— Start Exercise materials —

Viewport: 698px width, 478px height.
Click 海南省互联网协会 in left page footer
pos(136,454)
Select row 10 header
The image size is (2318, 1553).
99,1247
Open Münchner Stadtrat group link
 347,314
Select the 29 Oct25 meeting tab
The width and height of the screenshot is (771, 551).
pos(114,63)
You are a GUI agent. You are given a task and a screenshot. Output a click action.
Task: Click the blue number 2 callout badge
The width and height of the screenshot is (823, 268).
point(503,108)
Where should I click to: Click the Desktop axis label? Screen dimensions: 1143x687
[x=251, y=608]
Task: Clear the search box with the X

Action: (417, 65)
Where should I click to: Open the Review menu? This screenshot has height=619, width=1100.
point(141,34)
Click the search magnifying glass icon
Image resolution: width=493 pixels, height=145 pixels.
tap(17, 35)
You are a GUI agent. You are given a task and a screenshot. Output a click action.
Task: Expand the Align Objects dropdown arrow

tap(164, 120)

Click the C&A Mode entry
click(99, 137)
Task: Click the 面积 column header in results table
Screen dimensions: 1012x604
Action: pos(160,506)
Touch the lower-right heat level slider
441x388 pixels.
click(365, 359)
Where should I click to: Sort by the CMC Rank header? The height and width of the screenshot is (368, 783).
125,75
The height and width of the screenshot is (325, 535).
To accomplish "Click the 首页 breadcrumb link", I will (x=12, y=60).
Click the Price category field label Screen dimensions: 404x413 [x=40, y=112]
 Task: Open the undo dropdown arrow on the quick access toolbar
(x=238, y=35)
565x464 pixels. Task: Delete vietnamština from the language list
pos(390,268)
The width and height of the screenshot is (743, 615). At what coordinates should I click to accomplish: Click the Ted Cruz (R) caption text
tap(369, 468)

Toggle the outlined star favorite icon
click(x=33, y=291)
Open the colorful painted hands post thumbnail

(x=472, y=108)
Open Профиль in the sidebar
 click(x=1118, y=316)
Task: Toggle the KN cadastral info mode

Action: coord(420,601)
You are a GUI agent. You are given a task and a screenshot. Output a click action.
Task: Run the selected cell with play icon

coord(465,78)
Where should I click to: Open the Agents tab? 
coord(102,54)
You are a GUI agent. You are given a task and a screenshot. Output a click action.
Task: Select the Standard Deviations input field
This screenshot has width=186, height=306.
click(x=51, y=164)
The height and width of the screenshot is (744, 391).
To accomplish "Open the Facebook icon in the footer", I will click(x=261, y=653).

— End Exercise materials —

### Your instructions
Lay out the material above as a Markdown table with two columns, Row and Line. Put each nonblank line in its own numbered row.

### Result
| Row | Line |
|---|---|
| 1 | Viewport: 698px width, 478px height. |
| 2 | Click 海南省互联网协会 in left page footer |
| 3 | pos(136,454) |
| 4 | Select row 10 header |
| 5 | The image size is (2318, 1553). |
| 6 | 99,1247 |
| 7 | Open Münchner Stadtrat group link |
| 8 |  347,314 |
| 9 | Select the 29 Oct25 meeting tab |
| 10 | The width and height of the screenshot is (771, 551). |
| 11 | pos(114,63) |
| 12 | You are a GUI agent. You are given a task and a screenshot. Output a click action. |
| 13 | Task: Click the blue number 2 callout badge |
| 14 | The width and height of the screenshot is (823, 268). |
| 15 | point(503,108) |
| 16 | Where should I click to: Click the Desktop axis label? Screen dimensions: 1143x687 |
| 17 | [x=251, y=608] |
| 18 | Task: Clear the search box with the X |
| 19 | Action: (417, 65) |
| 20 | Where should I click to: Open the Review menu? This screenshot has height=619, width=1100. |
| 21 | point(141,34) |
| 22 | Click the search magnifying glass icon |
| 23 | Image resolution: width=493 pixels, height=145 pixels. |
| 24 | tap(17, 35) |
| 25 | You are a GUI agent. You are given a task and a screenshot. Output a click action. |
| 26 | Task: Expand the Align Objects dropdown arrow |
| 27 | tap(164, 120) |
| 28 | Click the C&A Mode entry |
| 29 | click(99, 137) |
| 30 | Task: Click the 面积 column header in results table |
| 31 | Screen dimensions: 1012x604 |
| 32 | Action: pos(160,506) |
| 33 | Touch the lower-right heat level slider |
| 34 | 441x388 pixels. |
| 35 | click(365, 359) |
| 36 | Where should I click to: Sort by the CMC Rank header? The height and width of the screenshot is (368, 783). |
| 37 | 125,75 |
| 38 | The height and width of the screenshot is (325, 535). |
| 39 | To accomplish "Click the 首页 breadcrumb link", I will (x=12, y=60). |
| 40 | Click the Price category field label Screen dimensions: 404x413 [x=40, y=112] |
| 41 |  Task: Open the undo dropdown arrow on the quick access toolbar |
| 42 | (x=238, y=35) |
| 43 | 565x464 pixels. Task: Delete vietnamština from the language list |
| 44 | pos(390,268) |
| 45 | The width and height of the screenshot is (743, 615). At what coordinates should I click to accomplish: Click the Ted Cruz (R) caption text |
| 46 | tap(369, 468) |
| 47 | Toggle the outlined star favorite icon |
| 48 | click(x=33, y=291) |
| 49 | Open the colorful painted hands post thumbnail |
| 50 | (x=472, y=108) |
| 51 | Open Профиль in the sidebar |
| 52 |  click(x=1118, y=316) |
| 53 | Task: Toggle the KN cadastral info mode |
| 54 | Action: coord(420,601) |
| 55 | You are a GUI agent. You are given a task and a screenshot. Output a click action. |
| 56 | Task: Run the selected cell with play icon |
| 57 | coord(465,78) |
| 58 | Where should I click to: Open the Agents tab?  |
| 59 | coord(102,54) |
| 60 | You are a GUI agent. You are given a task and a screenshot. Output a click action. |
| 61 | Task: Select the Standard Deviations input field |
| 62 | This screenshot has width=186, height=306. |
| 63 | click(x=51, y=164) |
| 64 | The height and width of the screenshot is (744, 391). |
| 65 | To accomplish "Open the Facebook icon in the footer", I will click(x=261, y=653). |